Your Three Chairs: a Way to Understand Yourself Better
Do you sometimes wonder what just happened? You went to see a relative, or you were caught up in a stressful situation with your partner, and suddenly you’ve found yourself acting in a way that is very different from the ‘me’ of just a few minutes before.
The Three Chairs metaphor is a simple way to understand yourself better at times like these.
At situations such as a family gathering, we can be thrown back into a complex mix of emotional states that hark back to our childhood and adolescence.
The chairs metaphor can help us get a better understanding of what we do that doesn’t serve us any more. It also offers a shorthand way we can get back into a more authentic and satisfying state of relating and functioning.

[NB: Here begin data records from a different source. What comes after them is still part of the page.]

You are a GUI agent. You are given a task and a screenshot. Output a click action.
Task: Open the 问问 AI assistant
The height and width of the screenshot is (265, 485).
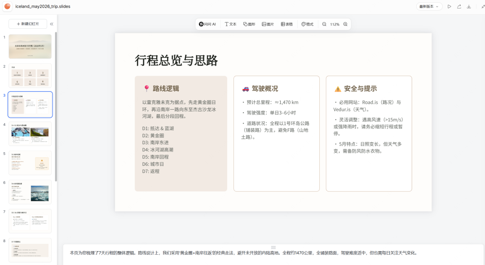point(207,24)
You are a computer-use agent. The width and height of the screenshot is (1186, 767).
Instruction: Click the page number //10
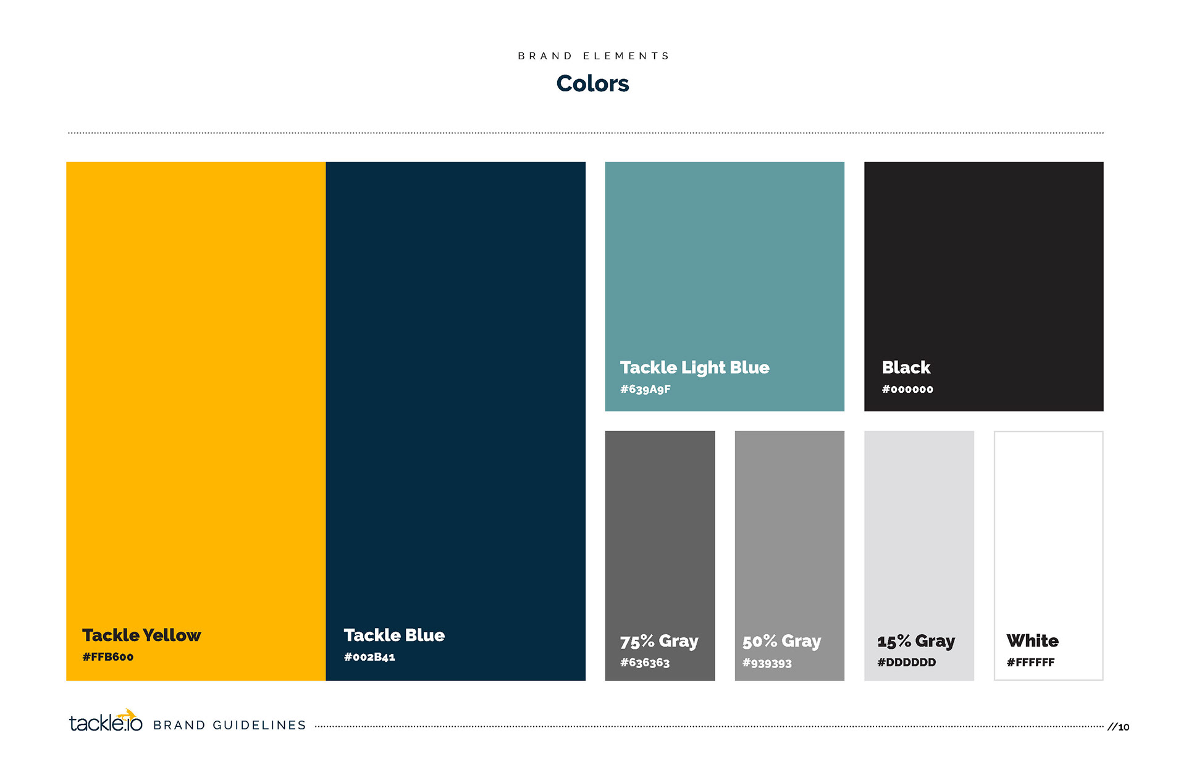(1118, 727)
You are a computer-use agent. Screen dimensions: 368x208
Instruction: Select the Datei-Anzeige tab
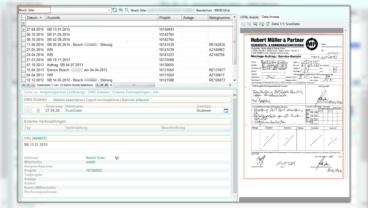[270, 17]
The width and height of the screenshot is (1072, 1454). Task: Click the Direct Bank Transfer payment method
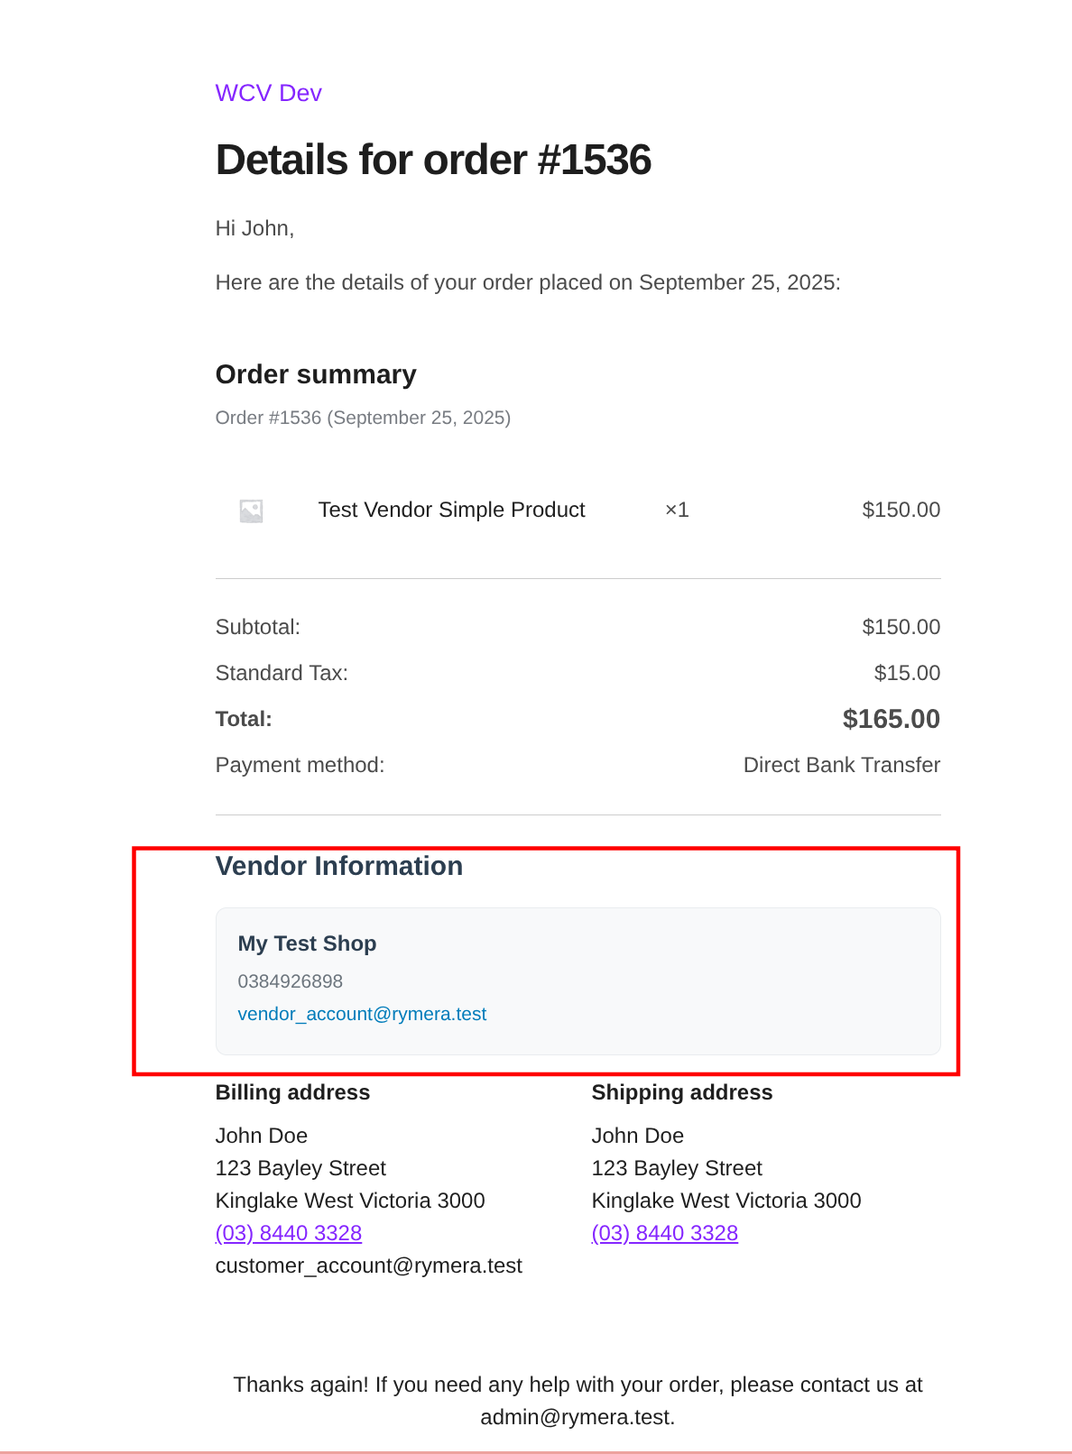(841, 765)
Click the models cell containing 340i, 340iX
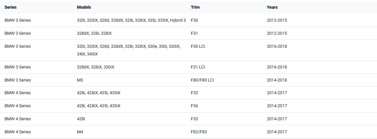Viewport: 377px width, 139px height. click(129, 50)
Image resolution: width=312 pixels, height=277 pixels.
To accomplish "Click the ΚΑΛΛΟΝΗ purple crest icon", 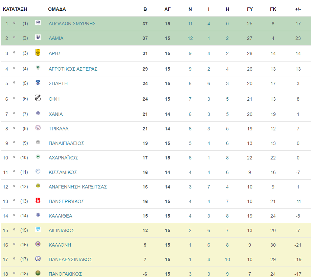I will (x=38, y=244).
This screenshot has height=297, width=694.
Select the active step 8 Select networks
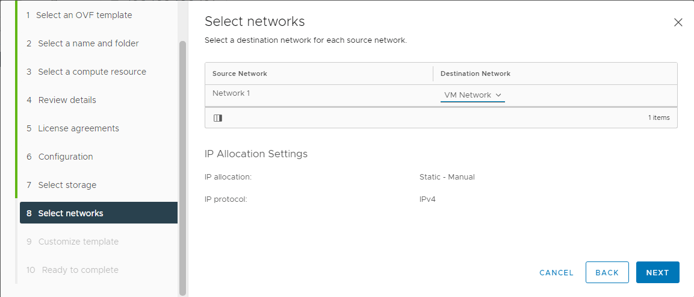tap(99, 213)
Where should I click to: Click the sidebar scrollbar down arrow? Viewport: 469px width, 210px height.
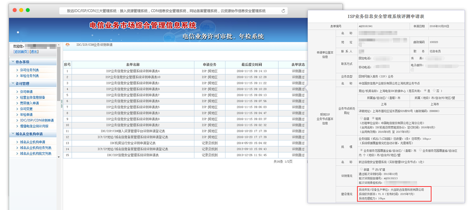point(59,157)
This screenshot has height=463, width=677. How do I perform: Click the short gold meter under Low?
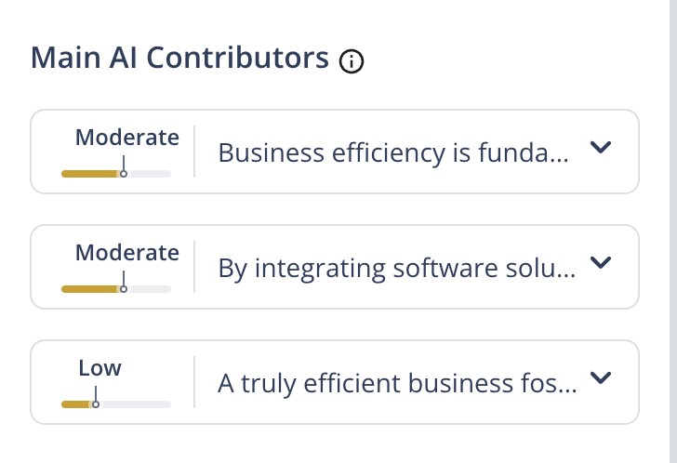[x=74, y=404]
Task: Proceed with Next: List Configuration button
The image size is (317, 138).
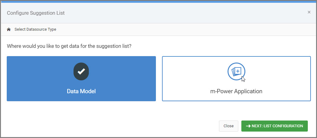Action: [274, 126]
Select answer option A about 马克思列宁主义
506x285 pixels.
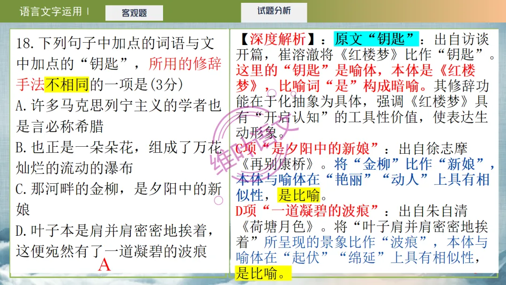pyautogui.click(x=112, y=112)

Here’s how it works. Imagine you have three chairs available to you: your Child chair, your Teenage chair, and your Adult chair.
Your Child Chair
When you’re in your Child chair, your emotions, wants and needs are paramount. If you’re able to express these straightforwardly, you can feel satisfied, loved, and free to give love and connection to others. However, if you can’t express your emotions, wants and needs in a genuine, uncomplicated way, and be heard and received, you’re heading on over to your Teenage chair.
Your Teenage Chair
When you’re in your Teenage chair, on some deep, hidden level, you’re panicking. Your wants and needs are being frustrated or thwarted, you’re not feeling heard or understood, and somewhere there may be a fear that an important person may move away from you or emotionally withdraw. Your psyche feels in danger.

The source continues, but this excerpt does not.